Примо Леви (1919–1987)
От частого повторения слова содержание его блекнет, вытирается. Особенно если чередовать его употребление, произносить то кстати, то некстати. «Зло, зло», – жужжим мы, как мухи, и понемногу смысл зла улетучивается из него, оно в самом деле сдувается до зла приставания мух в жаркий день. А ведь как оно невероятно, немыслимо, бесконечно, изощренно! Особенно когда его несет не безликая стихия и не болезни собственных души и тела, а такая же, как ты, но другая особь человеческого рода. До каких степеней унижения, боли, измывательств над тобой и над твоими близкими у тебя на глазах может доходить ее убогая фантазия, каким непредставимым пыткам подвергать. Зверство твоего брата от общих праматери и праотца.
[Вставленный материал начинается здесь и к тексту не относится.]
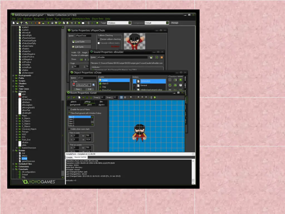Viewport: 285px width, 214px height.
Task: Click the Load Sprite button
Action: [81, 42]
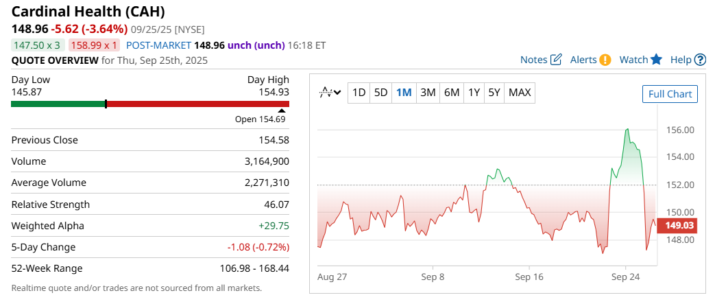Click the day range triangle marker
The image size is (715, 304).
point(282,110)
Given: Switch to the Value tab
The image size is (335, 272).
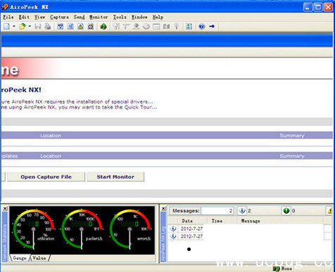Looking at the screenshot, I should (x=39, y=258).
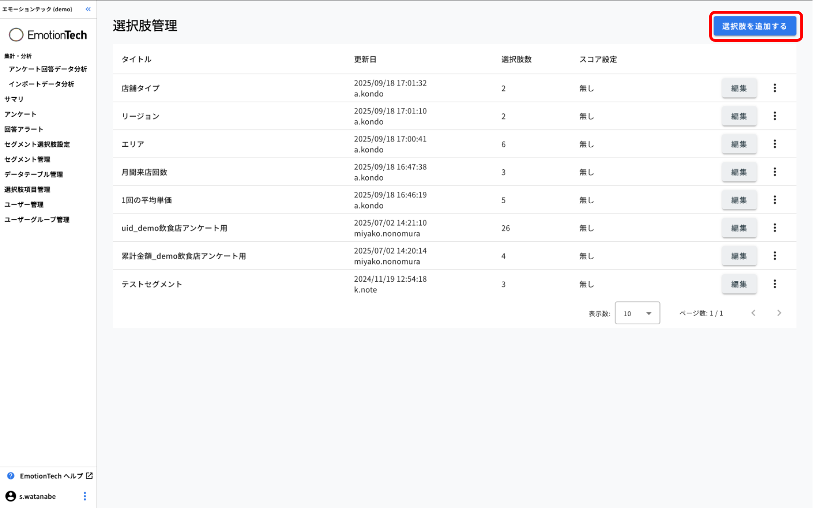
Task: Click the user options dots beside s.watanabe
Action: pos(85,496)
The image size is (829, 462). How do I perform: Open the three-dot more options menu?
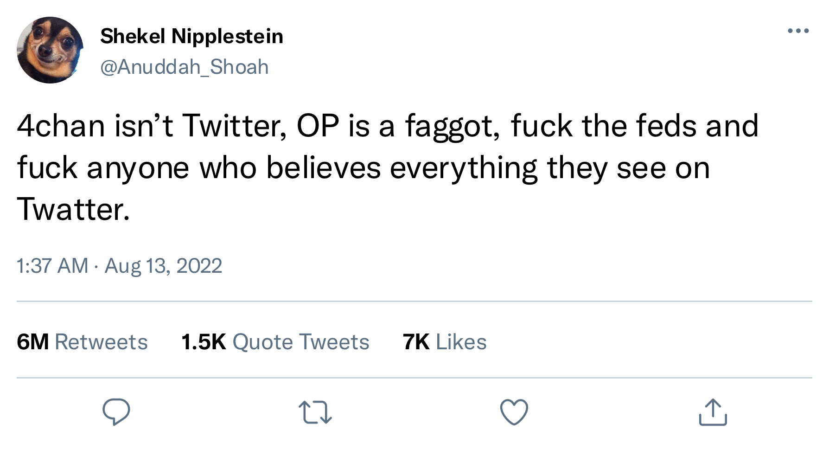[x=798, y=31]
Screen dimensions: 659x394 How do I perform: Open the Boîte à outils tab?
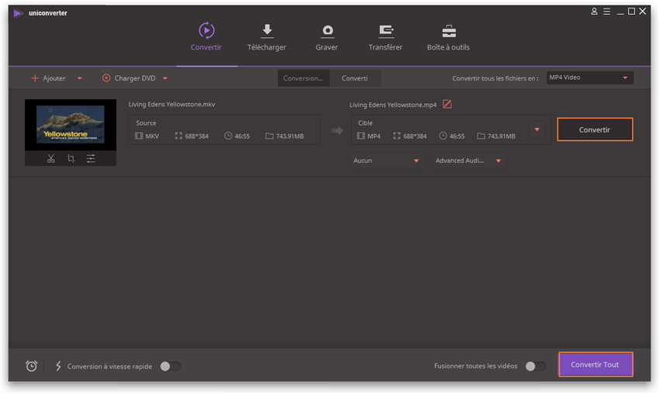click(x=448, y=37)
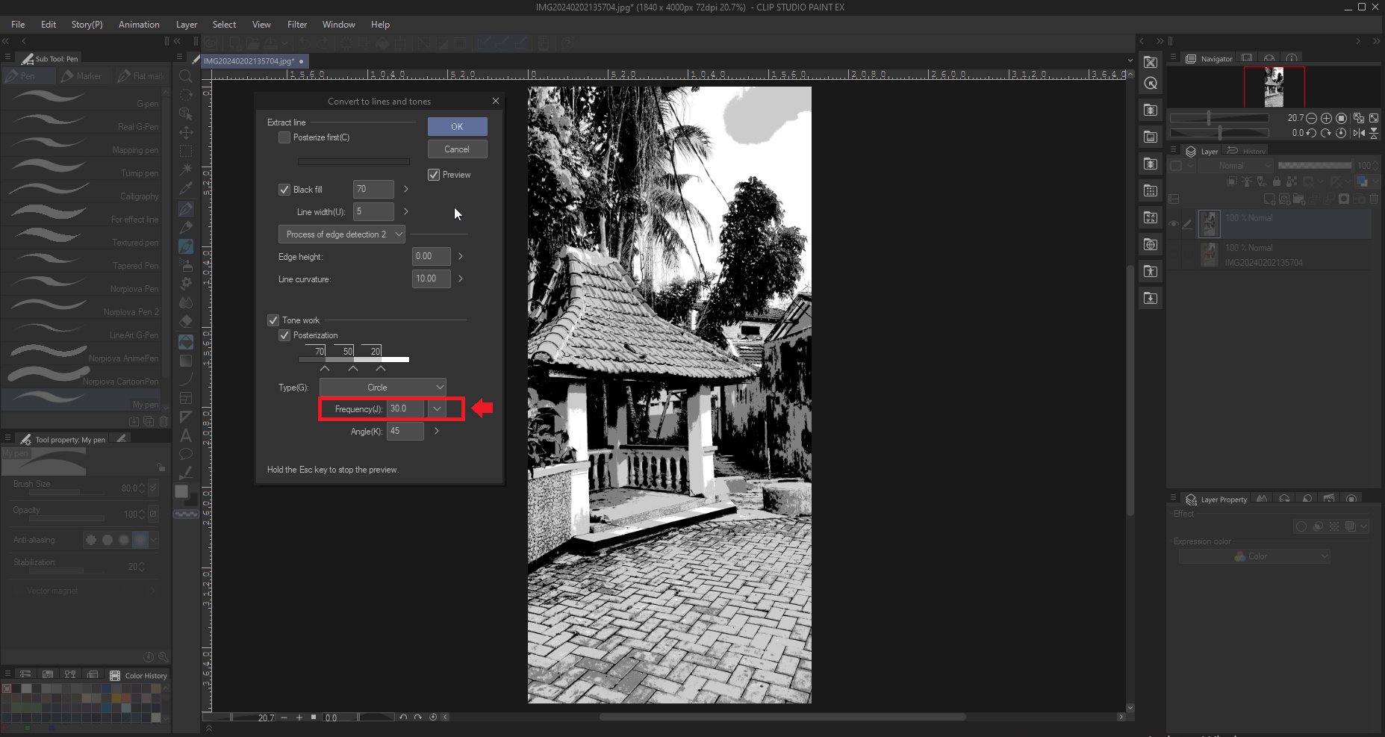Enable the Posterize first checkbox
This screenshot has width=1385, height=737.
pos(284,137)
А когда притом оно поставлено на государственную ногу! Когда оно осуществляется не в случайном чулане, куда тебя затолкнул уличный грабитель, не в вонючем зиндане похитителя, а в пусть казенных на вид, но специально отстроенных барачных корпусах, да в недалеком соседстве от герметических газовых камер и печей кремирования, куда позвозят автобусы «мерседес». Тогда твое сознание протестует против того, что зло опрокидывается на тебя безымянным, но не безликим старостой, дежурным, охранником, принципиально ничем не отличающимся от твоего двойника, – такое безмерное, таким ничтожным! Нет, говоришь ты себе, это лишь разновидность, лишь часть того великого, заложенного в основании мира Зла, которое управляет им.
В конце концов тебя выпускают (непостижимо, но так!) из концлагеря, этого конкретного, ты возвращаешься домой. Живешь в нем 42 года, благополучно. За одним минусом: твой дом стоит на земле мира. Акула, носорог и рысь, на которых зиждется мир, никуда не девались. Ты поднимаешься на верхний этаж к своей квартире и прыгаешь в лестничный пролет.